Ce n’est pas seulement la rumeur qui est inquiétante, c’est la place qu’elle occupe. Ce qu’elle révèle. Ce qu’elle efface. Quand une nation s’enflamme sur le sexe de la première dame alors qu’elle s’effondre sur tout le reste, il ne faut pas chercher plus loin la preuve d’un déclin. Nous vivons à l’ère du divertissement intégral : la géopolitique n’est plus qu’un flux TikTok, la guerre se regarde en stories, les chefs d’État deviennent influenceurs, les influenceurs dictent l’agenda du pouvoir. Pendant que la Russie bombarde, qu’Israël ravage, que les États-Unis s’arment, que l’Europe s’inquiète, Paris s’écharpe sur la « rumeur transphobe ». Et l’Élysée, au lieu de mépriser ce poison, l’entérine par son propre sérieux juridique.

 

Ce procès est une erreur stratégique, morale et symbolique.

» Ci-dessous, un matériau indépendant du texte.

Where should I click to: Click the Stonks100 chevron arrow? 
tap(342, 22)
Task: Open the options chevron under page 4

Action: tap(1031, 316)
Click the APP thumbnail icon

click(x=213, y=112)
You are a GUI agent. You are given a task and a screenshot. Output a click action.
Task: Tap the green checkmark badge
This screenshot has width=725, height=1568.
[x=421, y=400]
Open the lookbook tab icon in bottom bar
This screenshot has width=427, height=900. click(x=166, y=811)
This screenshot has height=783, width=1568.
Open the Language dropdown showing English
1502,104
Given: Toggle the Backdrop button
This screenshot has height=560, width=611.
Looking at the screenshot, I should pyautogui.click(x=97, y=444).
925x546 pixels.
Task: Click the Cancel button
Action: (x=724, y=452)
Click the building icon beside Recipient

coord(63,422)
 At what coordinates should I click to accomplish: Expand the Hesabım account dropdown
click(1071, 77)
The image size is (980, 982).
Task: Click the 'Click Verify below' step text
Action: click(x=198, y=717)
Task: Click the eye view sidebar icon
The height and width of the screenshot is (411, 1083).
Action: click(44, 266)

Il ne sauvera pas l’honneur du couple Macron — il ne fera que lui offrir un théâtre de plus. Il ne fera pas reculer les fake news — il leur donnera une caisse de résonance planétaire. Il ne lavera pas la France des moqueries — il la transformera en farce médiatique. Le pays des Lumières devient le pays du buzz, et le président, un personnage de série Netflix judiciaire. Candace Owens n’a pas gagné en vérité, mais elle a gagné en influence : la preuve que, dans notre époque malade, il vaut mieux propager un mensonge viral que défendre une idée juste.

 

Pendant ce temps, les diplomates comptent les morts, les centrales nucléaires vieillissent, les budgets de défense explosent, les inégalités se creusent, les idéaux s’éteignent. La France, qui aimait jadis donner des leçons de morale au monde, en est réduite à se défendre contre une rumeur née sur X (ex-Twitter). La grandeur s’efface dans le ridicule. Et l’Histoire, ironique, retiendra peut-être que pendant que le monde se préparait à la déflagration atomique, Paris se débattait pour prouver que Brigitte Macron est bien une femme.